Knowing the version number, it’s then a simple matter of using easy_install to perform the installation:

VERSION=$(latest_pypi_version $LIBRARY)
PREFIX=$APPS/$LIBRARY/$VERSION
mkdir -p $PREFIX
easy_install --install_dir=$PREFIX $LIBRARY=$VERSION

The Modulefile used by Environment Modules is written in a domain specific language based on TCL. Commands let you modify environment variables, primarily PATH variables used when searching for commands.

A basic Modulefile might look like:

#%Module
set prefix "/apps/pythonlib/netCDF4/1.0.4"
prepend-path PATH       $prefix
prepend-path PYTHONPATH $prefix

This adds the library path to the environment variables PATH and PYTHONPATH. Since Environment Modules are independent of the shell you’re using the same file works for both Bash and Csh users.

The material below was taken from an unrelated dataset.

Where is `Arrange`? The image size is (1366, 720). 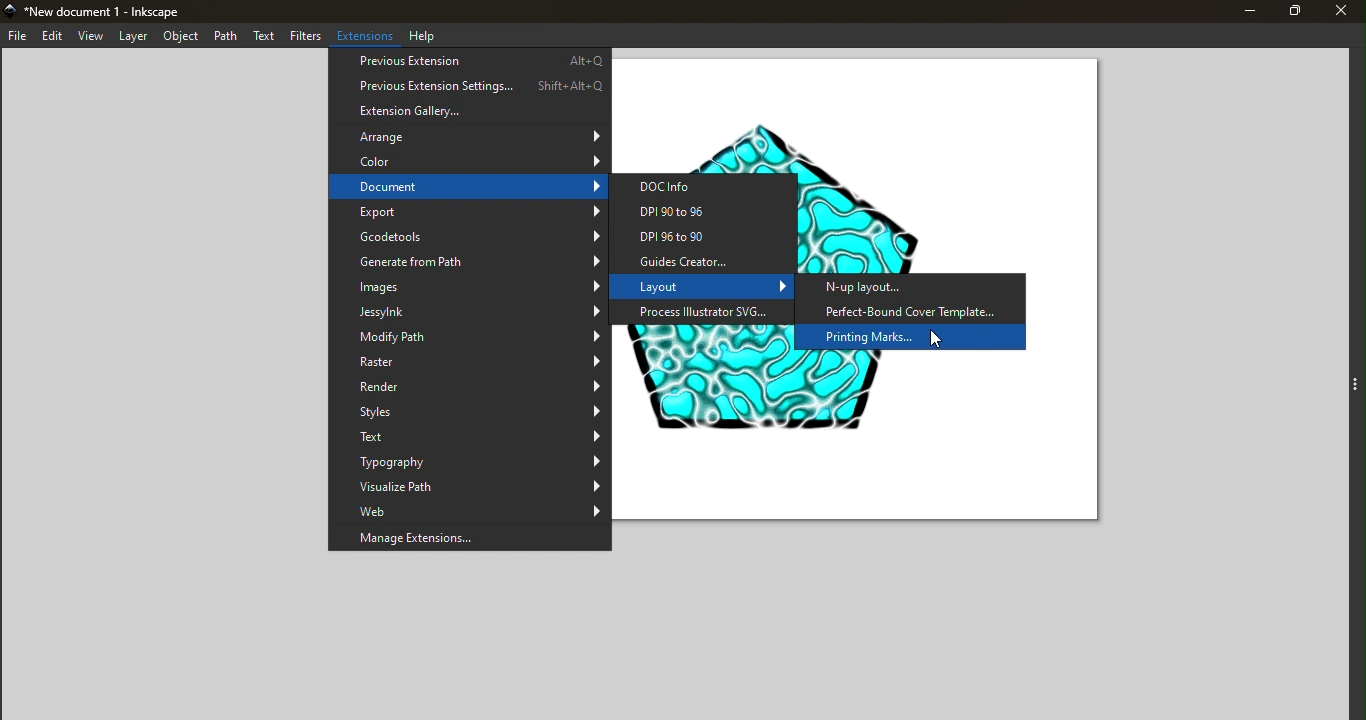
Arrange is located at coordinates (468, 137).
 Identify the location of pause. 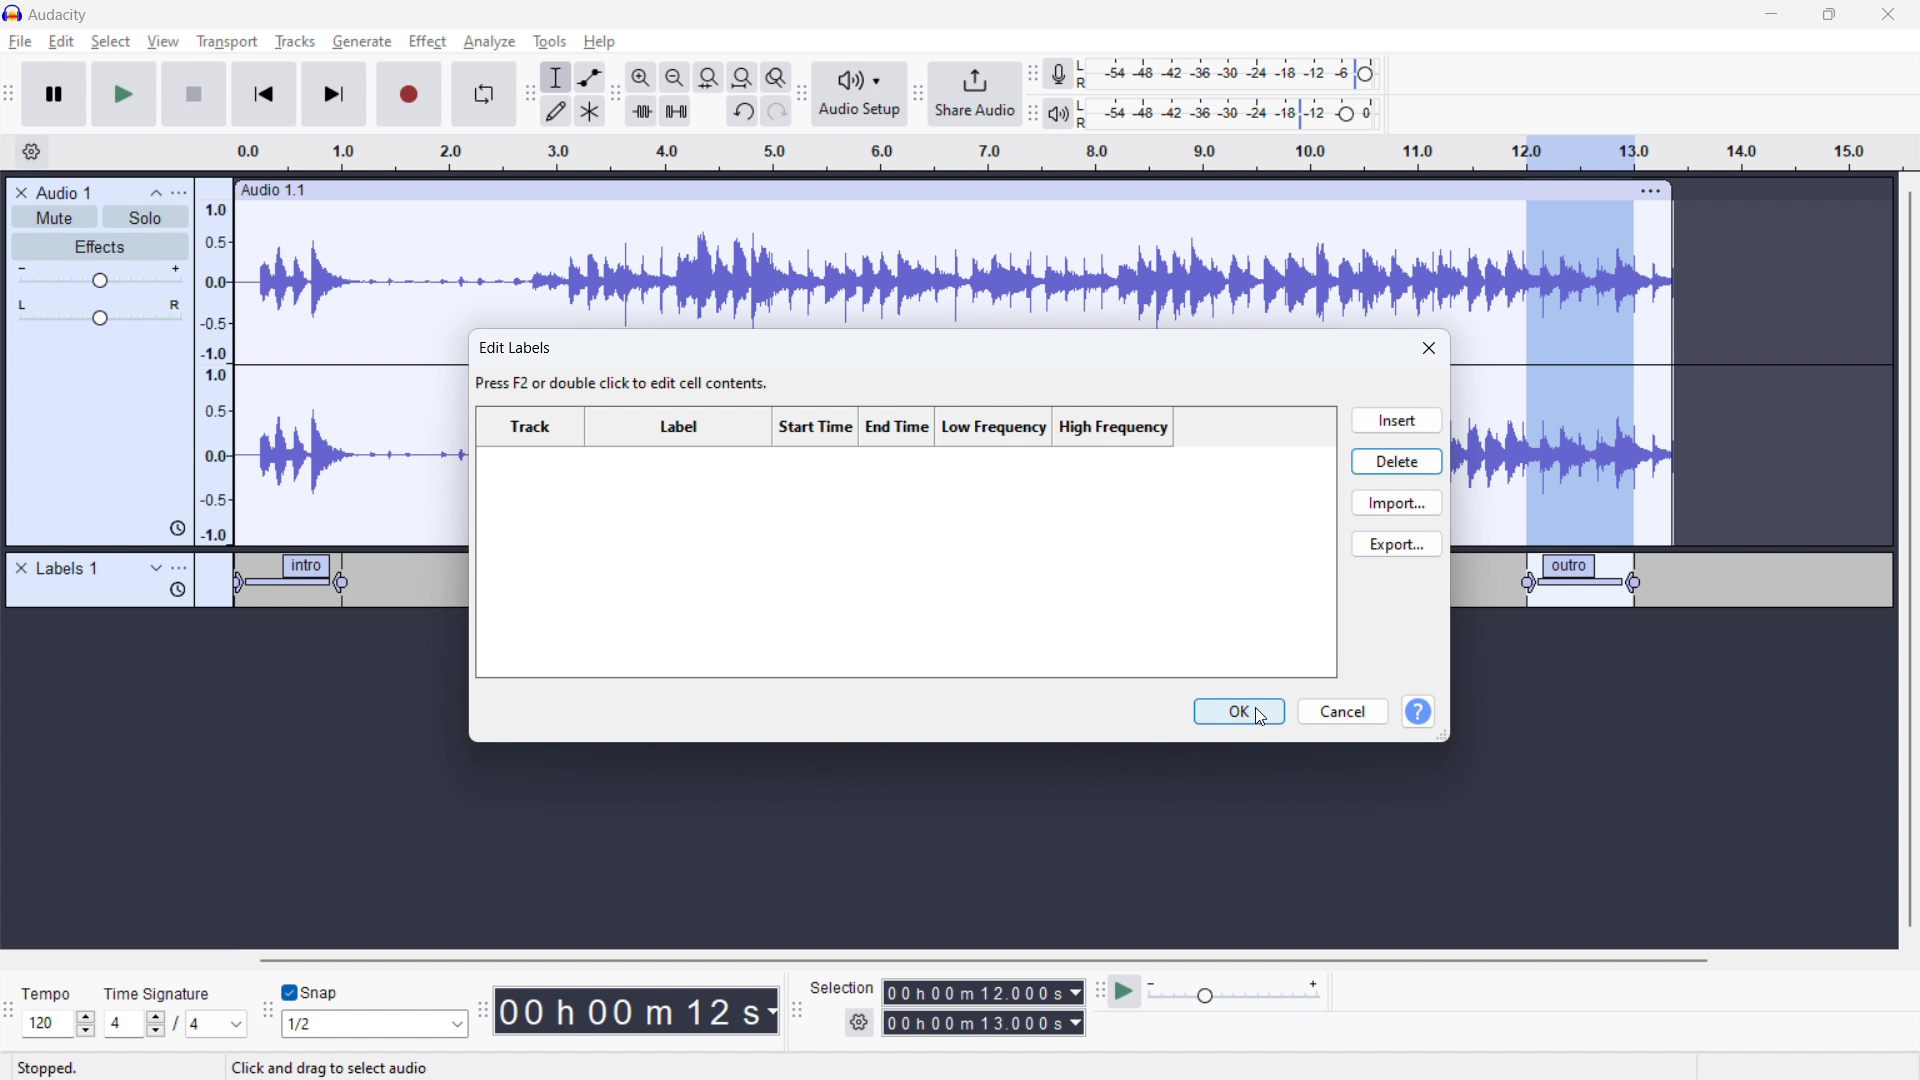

For the ACCESS modules I’ve also created a generic include file, which sets up paths for the standard bin, include, lib directory setup as well as creating help text for the module help command. This looks like:

module-whatis "[module-info name]: $help"

proc ModulesHelp { } {
    variable help
    variable url
    variable install-contact
    puts stderr "Module [module-info name]"
    puts stderr "$help"
    puts stderr "Information available at $url"
    puts stderr "Contact ${install-contact} for more information"
}

# Only add directories if they exist
if [ file exists $prefix/bin ] {
    prepend-path PATH $prefix/bin
}
if [ file exists $prefix/lib ] {
    prepend-path RPATH           $prefix/lib
    prepend-path LD_RUN_PATH     $prefix/lib
    prepend-path LIBRARY_PATH    $prefix/lib
    prepend-path LD_LIBRARY_PATH $prefix/lib
}
# ...

Of note are the multiple variables used for the library path. This makes sure both static and dynamic libraries are found, while setting LD_RUN_PATH means the linker will save the full path to shared libraries. This means that the module doens’t need to be loaded to run programs.

Having this setup means that we can quickly respond to requests for new installs - provided the library is listed on PyPI our response is pretty much instant. The full list of Python modules we have available can be found on the ACCESS wiki.